Production machines run unattended

The machinery of LayerWise exclusively consists of top-quality systems that run around the clock. Quickly producing prototypes is possible, but this activity is usually a leg up to serial production. As CAD files are directly converted into three-dimensional geometry, SLM is a cost-effective metalworking process that allows for unattended production.

After parts are taken out of the production machines, finishing actions start. If desired, conventional metalworking actions can be applied, such as drilling, cutting and EDM. It is also possible to have certain components surfaces hardened. As a concluding step, customers can opt for a high-gloss polishing finish.

Dental suprastructures

LayerWise also is heavily involved in medical industries, for which the company manufactures implant-supported suprastructures, for example. On the basis of patient-specific geometry data, acquired through medical imaging or 3-D scanning, the personalized structure is designed in software and printed in titanium straight-away. As a concluding step, the dental technician finishes off the structure and completes the final prothesis.

“Through digital SLM technology, geometry and surface-retention related limitations set by traditionally molded or milled suprastructures no longer apply,” says Peter Mercelis, director of the medical division. “In addition, the implant connections are completed with highest precision.”

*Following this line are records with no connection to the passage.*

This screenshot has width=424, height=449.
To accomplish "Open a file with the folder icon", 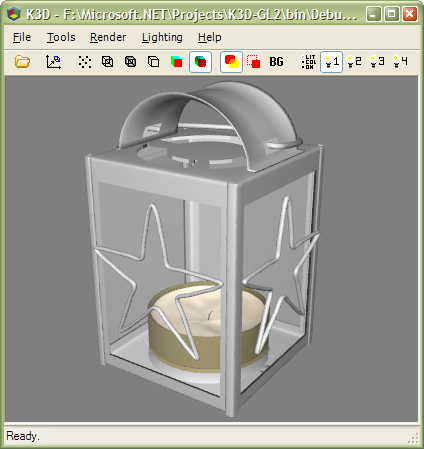I will click(22, 62).
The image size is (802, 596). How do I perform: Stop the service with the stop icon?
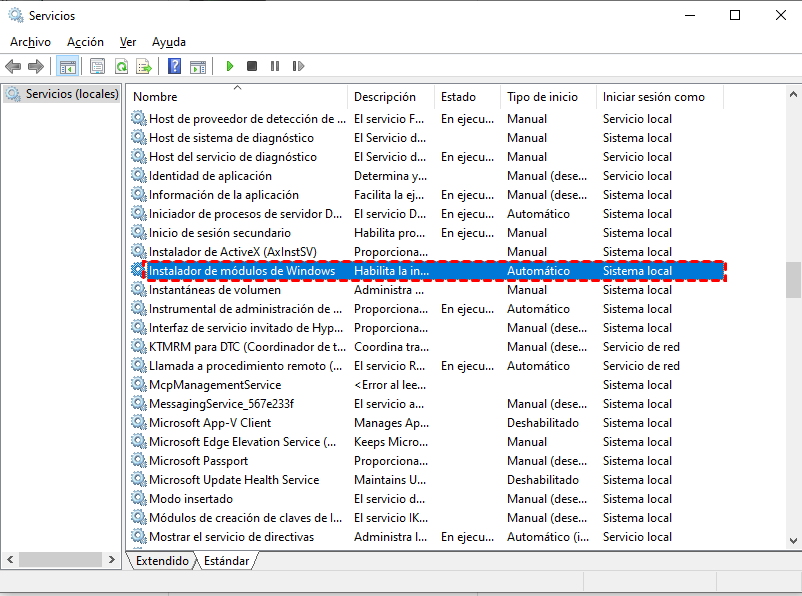click(x=252, y=66)
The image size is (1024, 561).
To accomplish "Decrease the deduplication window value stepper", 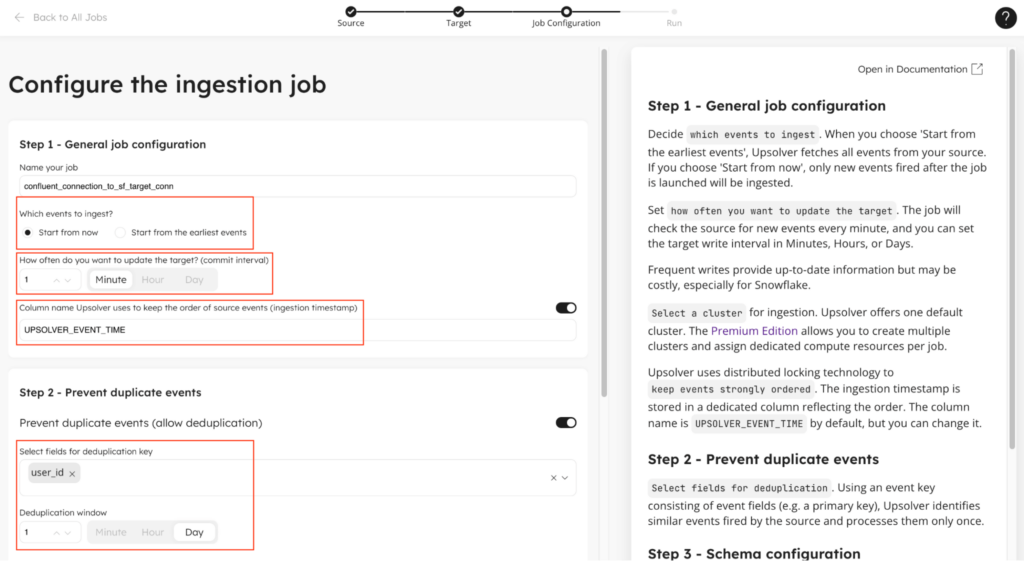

DentWise suprastructures are manufactured using ultra-strong titanium alloy (Ti6Al4V, grade V), which outperforms the commonly used titanium grade II in terms of mechanical properties.

Orthopedic and maxillofacial implants

LayerWise specializes in more medical applications. During a major maxillofacial reconstruction, surgeons inserted a zygoma manufactured by LayerWise. The complex shape of the implant was digitally derived through medical imaging and produced using SLM technology. This approach offers the ability to restore the facial symmetry of patients nearly perfectly.

Personalized orthopedic prostheses are generally produced in titanium, equipped with a fine surface geometry that actively encourages surface retention. Image courtesy Mobelife.

On an implant LayerWise manufactured for a major maximillan reconstruction, it integrated a titanium layer structure that stimulates surface retention and strengthens the implant to withstand surgical manipulation. Image courtesy Mobelife.

Concerning orthopedic implants, the process of building up metal in layers offers the possibility to design porous bone-replacing structures and integrate them into prostheses. This allows for an excellent long-term fixation. In addition to personalized implants, designed on the basis of medical imaging, the SLM technology is used for manufacturing medical instrumentation. For this purpose, LayerWise offers a number of biocompatible metal alloys.

Growing along with the technology

Two years after its inception, LayerWise has grown considerably. Recently, the company appointed a number of European distributors. This is part of the strategy to gradually operate on an international scale. “After propagating the SLM technology and its advantages to different industries, companies realize that they can truly benefit from the technology,” concluded Van Vaerenbergh. “Additive metalworking processes change design and production rules completely. By realizing projects together with customers, we offer companies plenty of opportunity to create more added value and produce more cost effectively.”